* **Work to be completed**
Reproduce the records word for word, from the very beginning through the line containing "click(x=853, y=377)", including that line.

* **Given records**

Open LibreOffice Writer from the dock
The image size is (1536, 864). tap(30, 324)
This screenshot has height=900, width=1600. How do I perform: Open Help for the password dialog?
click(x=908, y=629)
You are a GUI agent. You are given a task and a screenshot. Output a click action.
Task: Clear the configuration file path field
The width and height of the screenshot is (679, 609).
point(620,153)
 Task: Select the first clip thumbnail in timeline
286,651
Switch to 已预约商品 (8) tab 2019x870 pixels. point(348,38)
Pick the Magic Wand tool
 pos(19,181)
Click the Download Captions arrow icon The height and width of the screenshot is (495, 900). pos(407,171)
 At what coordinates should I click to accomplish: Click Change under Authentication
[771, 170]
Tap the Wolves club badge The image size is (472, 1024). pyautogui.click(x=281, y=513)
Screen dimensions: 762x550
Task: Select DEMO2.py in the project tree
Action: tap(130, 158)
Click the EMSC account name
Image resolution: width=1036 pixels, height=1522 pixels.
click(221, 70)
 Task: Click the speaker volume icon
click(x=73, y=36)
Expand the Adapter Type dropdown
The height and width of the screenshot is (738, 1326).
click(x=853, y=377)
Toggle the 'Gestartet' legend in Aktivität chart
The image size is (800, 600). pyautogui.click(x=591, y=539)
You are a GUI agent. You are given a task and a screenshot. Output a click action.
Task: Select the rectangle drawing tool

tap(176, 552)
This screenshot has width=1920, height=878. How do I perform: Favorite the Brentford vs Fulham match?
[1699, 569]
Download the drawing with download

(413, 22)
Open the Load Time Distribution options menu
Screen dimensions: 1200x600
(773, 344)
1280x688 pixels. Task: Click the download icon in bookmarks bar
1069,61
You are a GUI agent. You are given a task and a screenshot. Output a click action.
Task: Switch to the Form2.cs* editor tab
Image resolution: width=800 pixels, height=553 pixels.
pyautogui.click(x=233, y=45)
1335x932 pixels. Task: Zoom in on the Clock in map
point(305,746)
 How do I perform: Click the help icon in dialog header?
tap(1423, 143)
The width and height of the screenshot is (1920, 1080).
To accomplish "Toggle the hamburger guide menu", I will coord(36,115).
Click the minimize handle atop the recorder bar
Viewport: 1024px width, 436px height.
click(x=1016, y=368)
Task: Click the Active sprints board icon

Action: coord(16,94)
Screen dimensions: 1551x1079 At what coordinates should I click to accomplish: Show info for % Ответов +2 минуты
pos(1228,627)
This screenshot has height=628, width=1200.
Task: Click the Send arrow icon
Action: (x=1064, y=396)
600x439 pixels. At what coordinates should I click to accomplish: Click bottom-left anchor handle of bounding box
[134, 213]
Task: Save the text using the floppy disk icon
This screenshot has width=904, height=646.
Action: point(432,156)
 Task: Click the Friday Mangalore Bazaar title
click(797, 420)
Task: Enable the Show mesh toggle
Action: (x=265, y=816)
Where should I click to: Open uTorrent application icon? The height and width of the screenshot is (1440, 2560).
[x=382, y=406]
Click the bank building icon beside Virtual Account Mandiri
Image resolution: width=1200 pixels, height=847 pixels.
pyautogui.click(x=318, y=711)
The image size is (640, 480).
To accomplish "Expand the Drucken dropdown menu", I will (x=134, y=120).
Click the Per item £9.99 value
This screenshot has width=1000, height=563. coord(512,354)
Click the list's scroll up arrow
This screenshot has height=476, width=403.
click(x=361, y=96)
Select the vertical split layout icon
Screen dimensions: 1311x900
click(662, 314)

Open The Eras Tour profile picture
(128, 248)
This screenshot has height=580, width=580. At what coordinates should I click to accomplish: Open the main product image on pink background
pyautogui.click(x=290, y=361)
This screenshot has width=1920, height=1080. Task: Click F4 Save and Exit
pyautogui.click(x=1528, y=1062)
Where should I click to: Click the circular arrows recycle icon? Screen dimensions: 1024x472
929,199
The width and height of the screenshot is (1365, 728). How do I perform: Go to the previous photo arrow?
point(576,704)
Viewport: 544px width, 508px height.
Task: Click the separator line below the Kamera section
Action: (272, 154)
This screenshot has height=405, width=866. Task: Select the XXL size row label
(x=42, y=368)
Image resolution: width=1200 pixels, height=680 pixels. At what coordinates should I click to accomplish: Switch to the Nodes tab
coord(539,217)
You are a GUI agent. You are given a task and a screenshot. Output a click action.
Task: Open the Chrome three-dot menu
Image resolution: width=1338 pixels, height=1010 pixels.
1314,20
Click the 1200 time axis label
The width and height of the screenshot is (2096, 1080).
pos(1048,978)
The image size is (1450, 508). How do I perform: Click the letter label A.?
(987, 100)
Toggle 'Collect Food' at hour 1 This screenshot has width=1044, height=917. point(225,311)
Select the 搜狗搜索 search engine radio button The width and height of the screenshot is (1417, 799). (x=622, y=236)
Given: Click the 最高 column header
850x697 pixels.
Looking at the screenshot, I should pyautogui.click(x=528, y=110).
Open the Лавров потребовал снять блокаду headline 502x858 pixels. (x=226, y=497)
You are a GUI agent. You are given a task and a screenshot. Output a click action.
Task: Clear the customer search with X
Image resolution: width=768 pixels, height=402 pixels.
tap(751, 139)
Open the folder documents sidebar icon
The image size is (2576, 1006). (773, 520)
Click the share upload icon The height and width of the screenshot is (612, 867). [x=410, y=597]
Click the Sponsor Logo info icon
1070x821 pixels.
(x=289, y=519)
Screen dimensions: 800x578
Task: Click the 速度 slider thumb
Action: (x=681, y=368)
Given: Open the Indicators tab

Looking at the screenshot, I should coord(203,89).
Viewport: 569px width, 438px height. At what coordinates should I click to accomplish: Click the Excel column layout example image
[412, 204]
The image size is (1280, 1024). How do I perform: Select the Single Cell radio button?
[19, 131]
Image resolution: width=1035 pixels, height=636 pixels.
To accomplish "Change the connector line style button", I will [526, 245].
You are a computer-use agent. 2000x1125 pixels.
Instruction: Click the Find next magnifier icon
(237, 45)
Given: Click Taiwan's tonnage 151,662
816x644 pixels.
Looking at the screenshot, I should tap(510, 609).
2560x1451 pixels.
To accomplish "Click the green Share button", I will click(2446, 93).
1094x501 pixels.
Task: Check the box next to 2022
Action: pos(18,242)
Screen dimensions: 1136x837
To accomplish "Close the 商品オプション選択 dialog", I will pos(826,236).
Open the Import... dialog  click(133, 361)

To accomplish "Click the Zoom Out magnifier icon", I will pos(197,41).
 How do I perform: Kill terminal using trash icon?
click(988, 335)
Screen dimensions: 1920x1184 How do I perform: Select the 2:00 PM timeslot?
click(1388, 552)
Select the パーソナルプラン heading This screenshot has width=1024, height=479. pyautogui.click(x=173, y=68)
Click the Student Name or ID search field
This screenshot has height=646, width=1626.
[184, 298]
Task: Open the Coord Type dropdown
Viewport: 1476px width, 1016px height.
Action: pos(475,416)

* **Complete response**
Open LibreOffice Writer from the dock
The image size is (1536, 864). tap(30, 324)
This screenshot has height=900, width=1600. How do I perform: Open Help for the password dialog?
click(x=908, y=629)
You are a GUI agent. You are given a task and a screenshot. Output a click action.
Task: Clear the configuration file path field
The width and height of the screenshot is (679, 609).
point(620,153)
 Task: Select the first clip thumbnail in timeline
286,651
Switch to 已预约商品 (8) tab 2019x870 pixels. point(348,38)
Pick the Magic Wand tool
 pos(19,181)
Click the Download Captions arrow icon The height and width of the screenshot is (495, 900). pos(407,171)
 At what coordinates should I click to accomplish: Click Change under Authentication
[771, 170]
Tap the Wolves club badge The image size is (472, 1024). pyautogui.click(x=281, y=513)
Screen dimensions: 762x550
Task: Select DEMO2.py in the project tree
Action: tap(130, 158)
Click the EMSC account name
Image resolution: width=1036 pixels, height=1522 pixels.
click(221, 70)
 Task: Click the speaker volume icon
click(x=73, y=36)
Expand the Adapter Type dropdown
The height and width of the screenshot is (738, 1326).
click(x=853, y=377)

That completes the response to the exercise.